(EXERCISE DIRECTIONS)
Lines from the one containing "This screenshot has height=257, width=257." through the last line of the records below need to be repeated exactly; nothing else, and no pictures.

++++++++++++++++++++

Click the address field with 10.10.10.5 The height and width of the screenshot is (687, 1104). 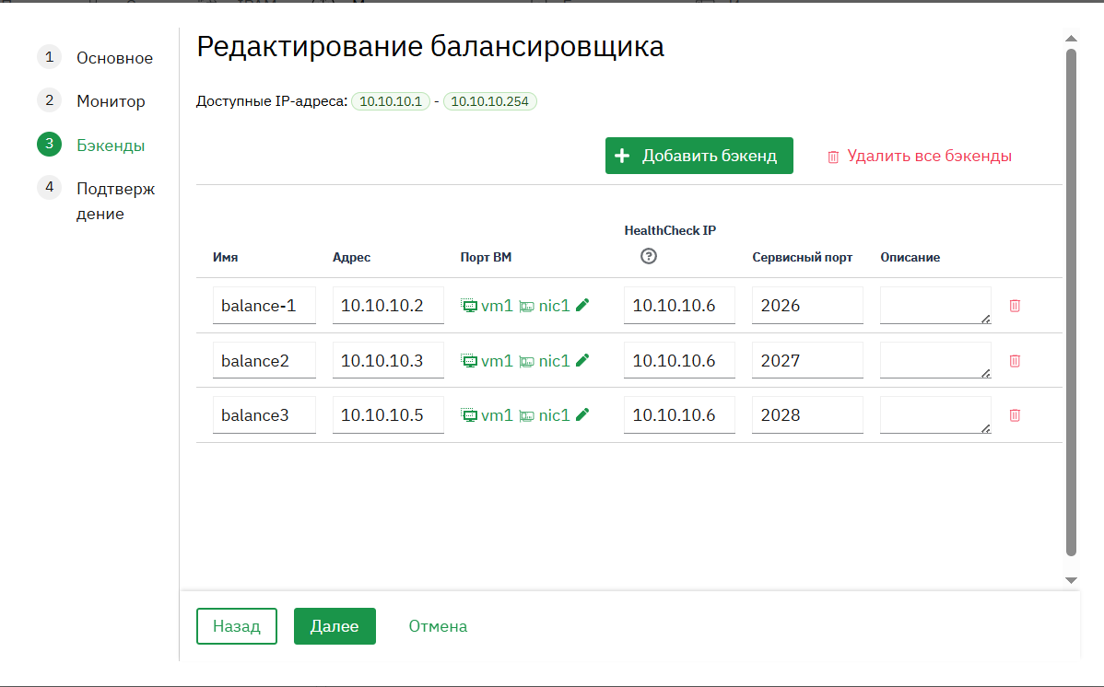[x=388, y=414]
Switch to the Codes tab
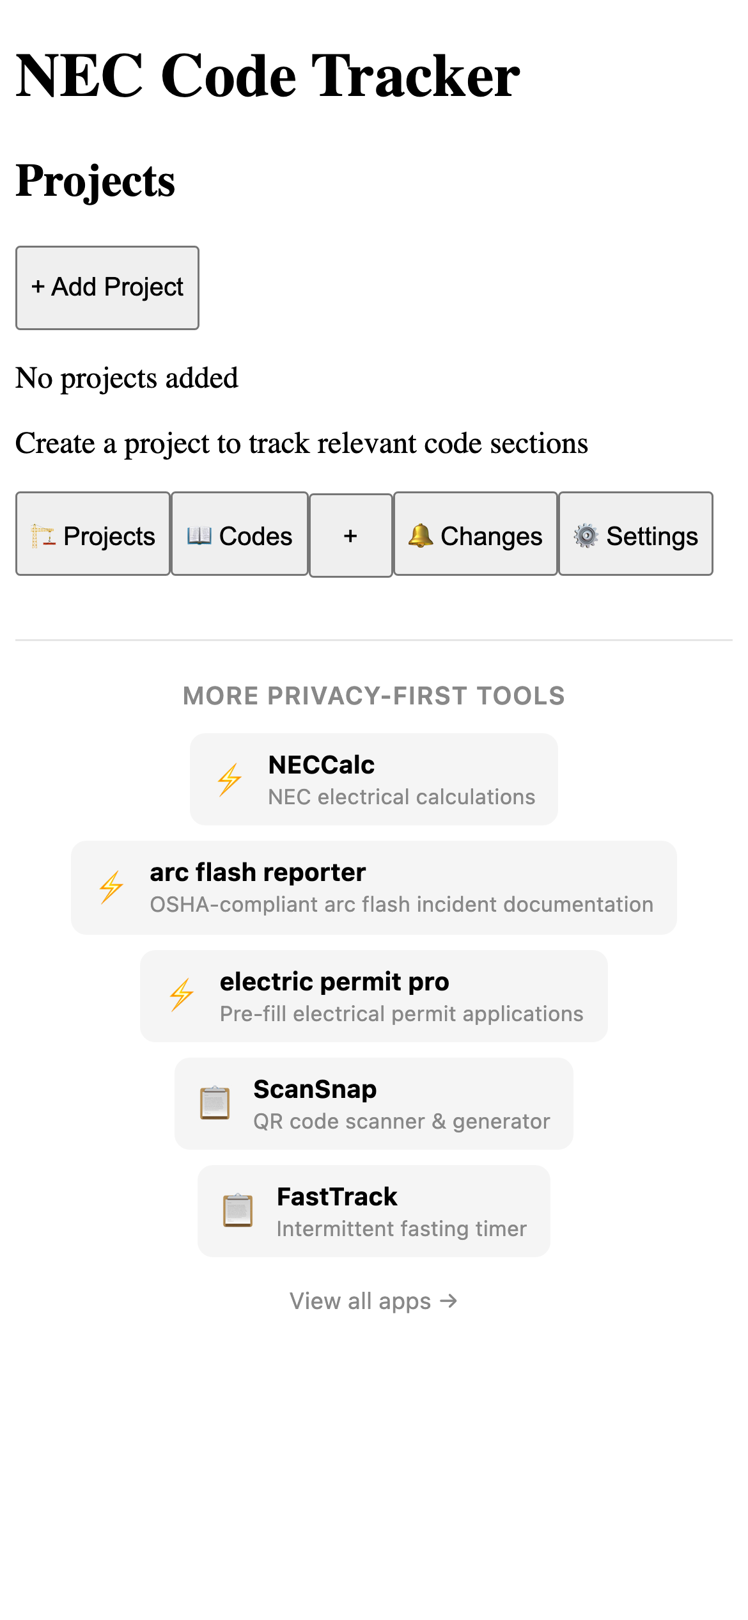The width and height of the screenshot is (748, 1620). pos(240,535)

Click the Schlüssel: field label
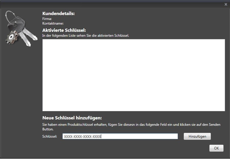(x=50, y=136)
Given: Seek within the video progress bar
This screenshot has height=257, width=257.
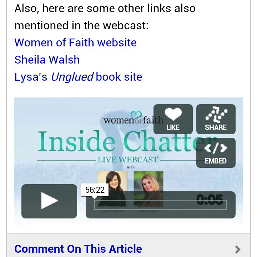Looking at the screenshot, I should click(x=161, y=205).

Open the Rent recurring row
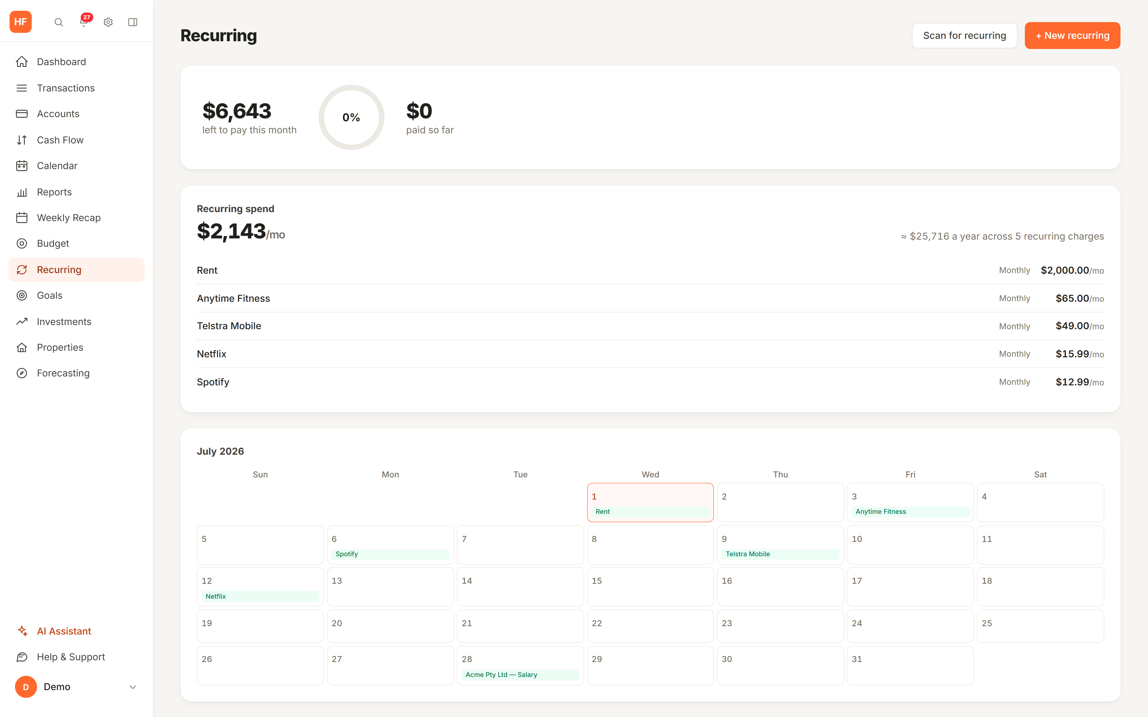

++++++++++++++++++++

(RESPONSE BOX)
This screenshot has height=257, width=257.
Looking at the screenshot, I should click(x=161, y=205).

Open the Rent recurring row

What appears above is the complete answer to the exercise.